Vous venez d’écrire le patch parfait et vous voulez le partager ? Lisez ces quelques lignes pour le rendre encore meilleur !

Voici trois axes d’améliorations :

  • prévoir des options documentées pour généraliser votre patch ;
  • inclure des crédits, la licence logicielle de votre code et de l’éventuel code tiers que vous utilisez ;
  • exporter des fonctions réutilisables par d’autres développeurs de patches.

Des options documentées

Calico prévoit un mécanisme d’options pour donner un peu de souplesse à votre patch.

Il vous faut déclarer un objet options et le passer en deuxième argument à Patches.add(). En ce qui concerne la documentation, un commentaire à côté de l’option suffit amplement, c’est le premier endroit où l’utilisateur d’un patch la cherchera.

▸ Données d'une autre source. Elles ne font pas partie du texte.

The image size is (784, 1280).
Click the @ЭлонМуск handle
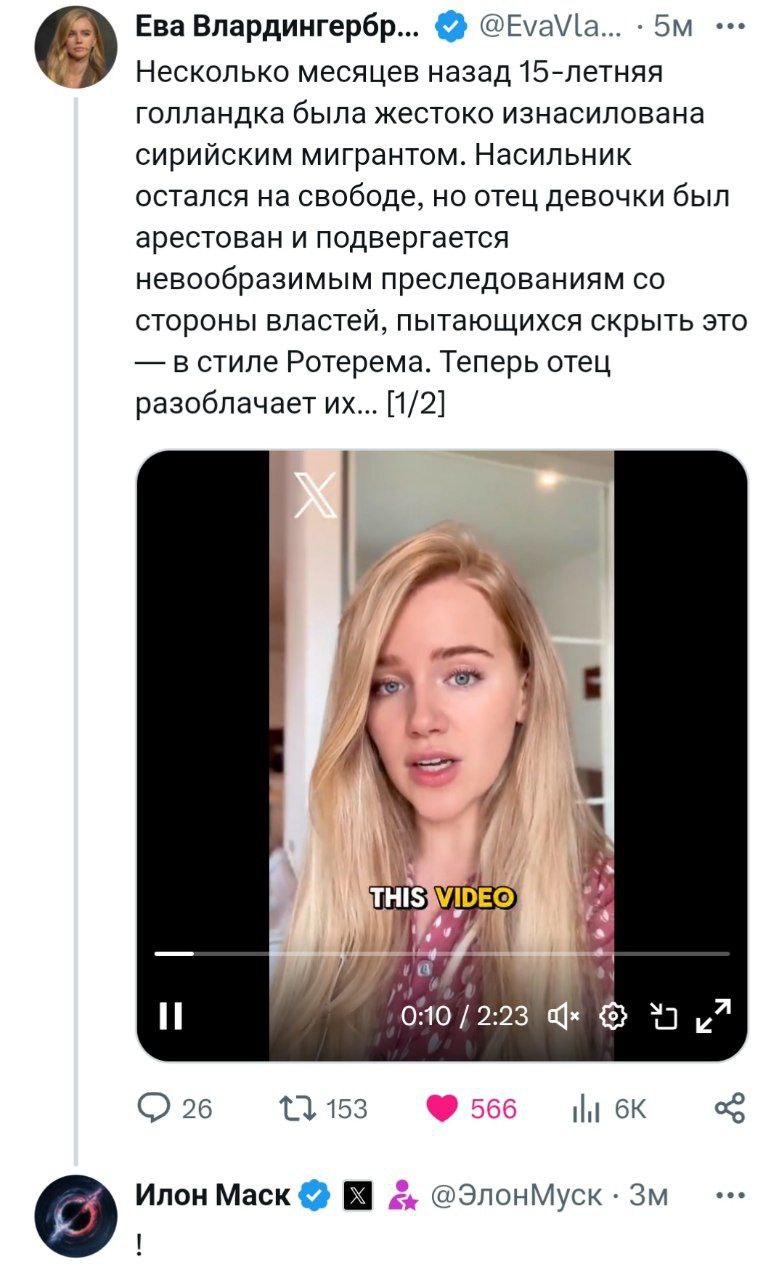point(517,1194)
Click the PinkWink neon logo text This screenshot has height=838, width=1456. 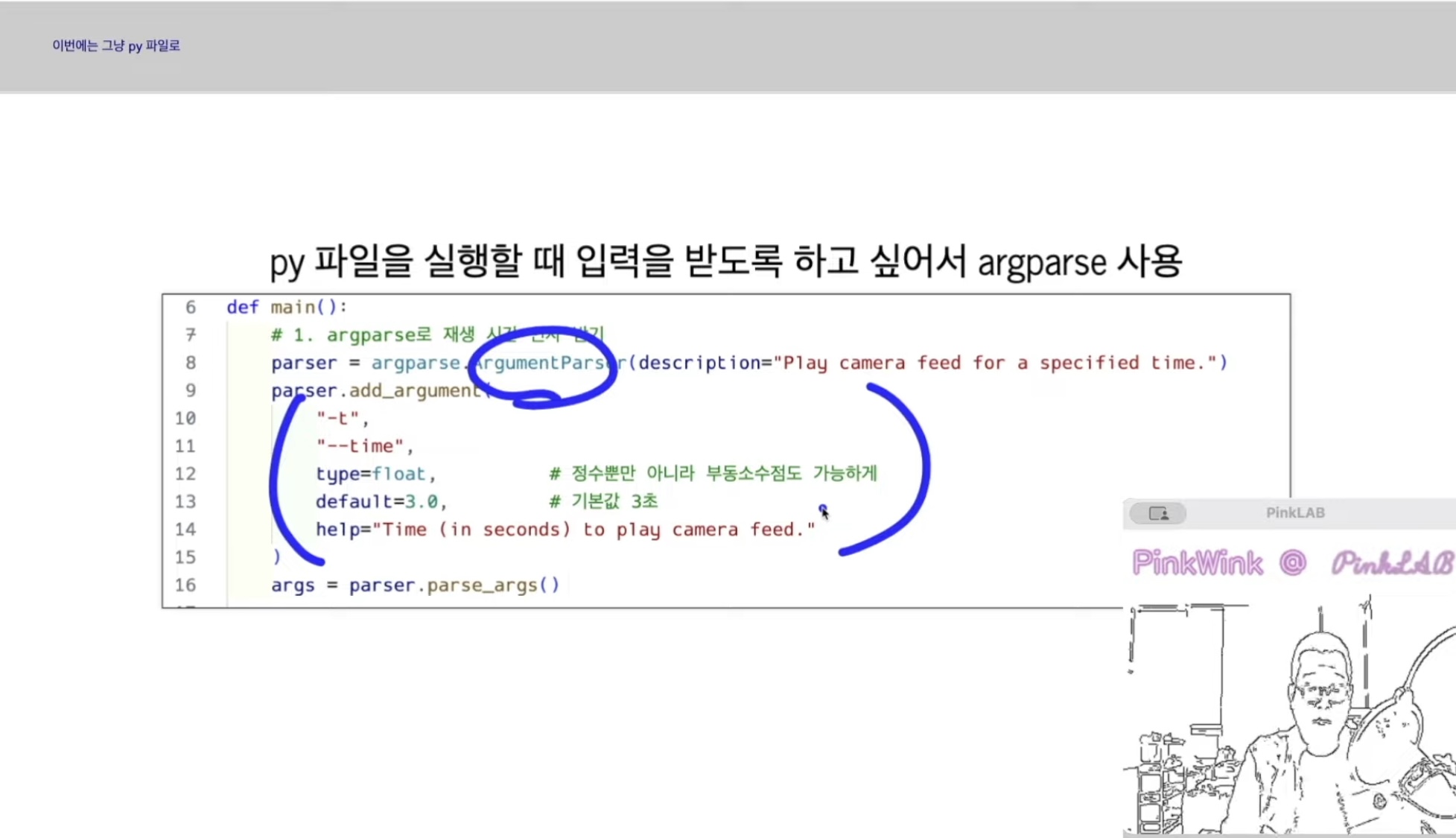pos(1197,562)
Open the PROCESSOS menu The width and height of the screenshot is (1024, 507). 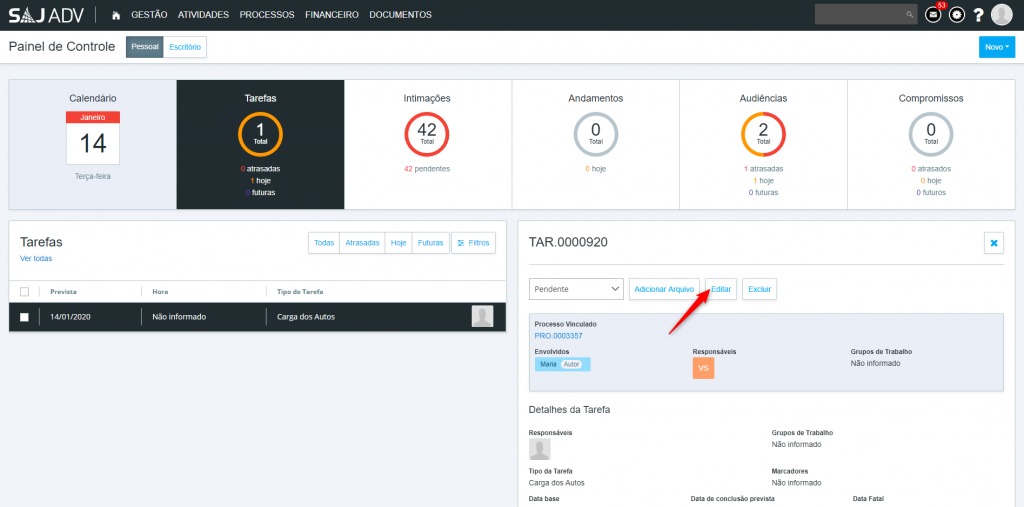(x=267, y=15)
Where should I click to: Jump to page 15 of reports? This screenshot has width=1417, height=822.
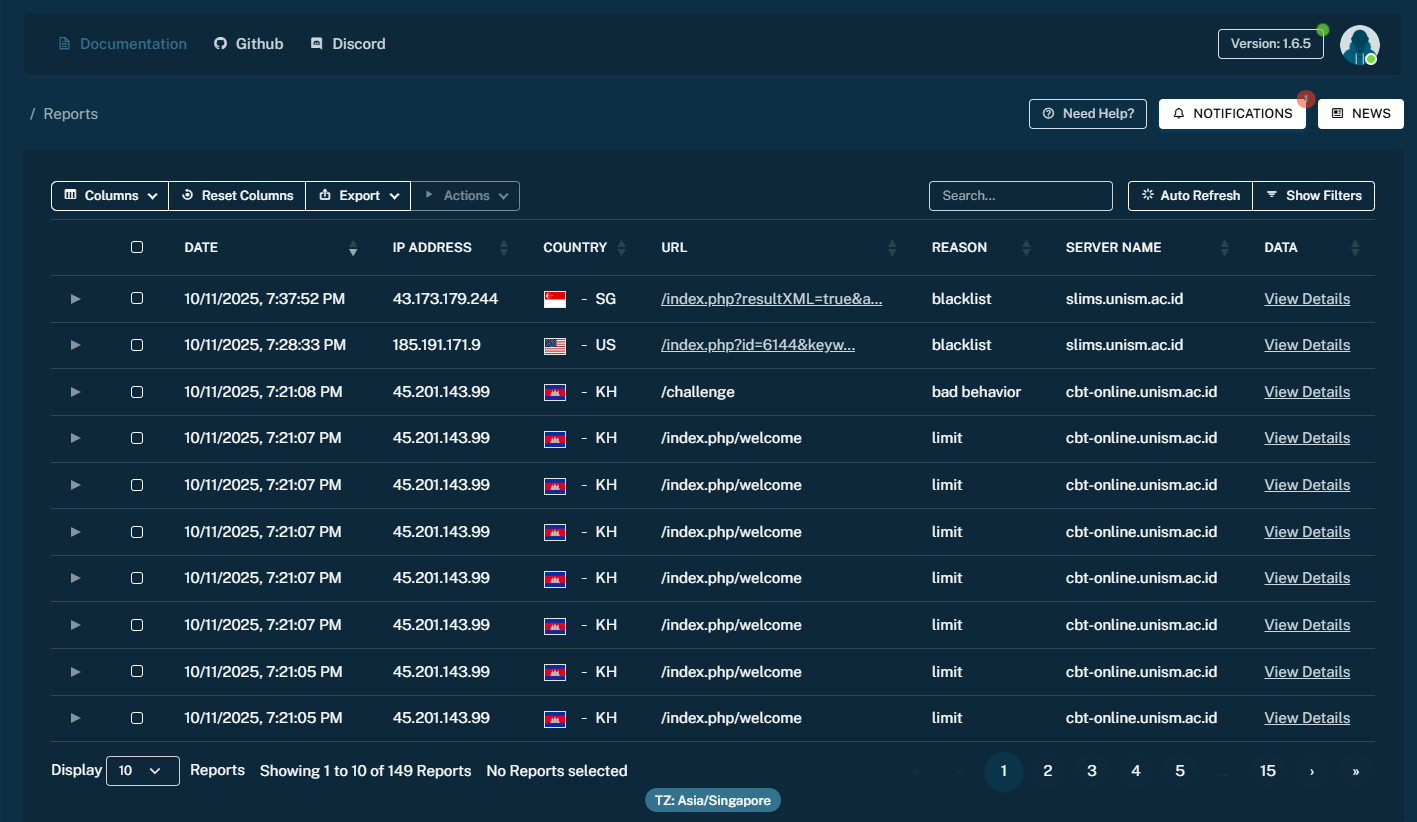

Ici, on imagine une option pour le patch de l’exemple « Choix dans le texte » qui permet de changer la syntaxe détectée. Si la syntaxe ne plait pas ou surtout entre en conflit avec un autre patch, c’est un bon moyen de permettre à l’utilisateur avancé de s’en sortir.

const options = {
  // l'expression régulière pour détecter un choix dans le texte
  choices_in_text_regexp: RegExp(/\[([^:\]]+)(?:\:([^\]]+))?\]/g)
};

Patches.add(function () {
  // ...
}, options);

Ensuite, dans le reste du code de votre patch, il y a une subtilité importante : il faut utiliser story.options.choices_in_text_regexp et pas juste options.choices_in_text_regexp. Pourquoi ? Parce que Calico recopie toutes vos options dans un objet options global et partagé. Ainsi, l’utilisateur modifie toutes les options au même endroit :

options.audioplayer_allowmultipletracks = true;
options.dragtoscroll_verticalmodifier = 0.7;
options.choices_in_text_regexp = /* une autre regexp */

const story = new Story("story.ink");

C’est aussi pour cette raison qu’il est vivement recommandé de préfixer toutes ses options par le nom du patch, on évite ainsi les conflits.

Des crédits

Si vous avez utilisé Calico avec la console de votre navigateur ouverte, vous avez peut-être remarqué qu’il s’y affiche ceci :

La console du navigateur affiche deux lignes. La première est "emoji chat Calico 2.0.1". La seconde est "emoji bobine de fil Patches".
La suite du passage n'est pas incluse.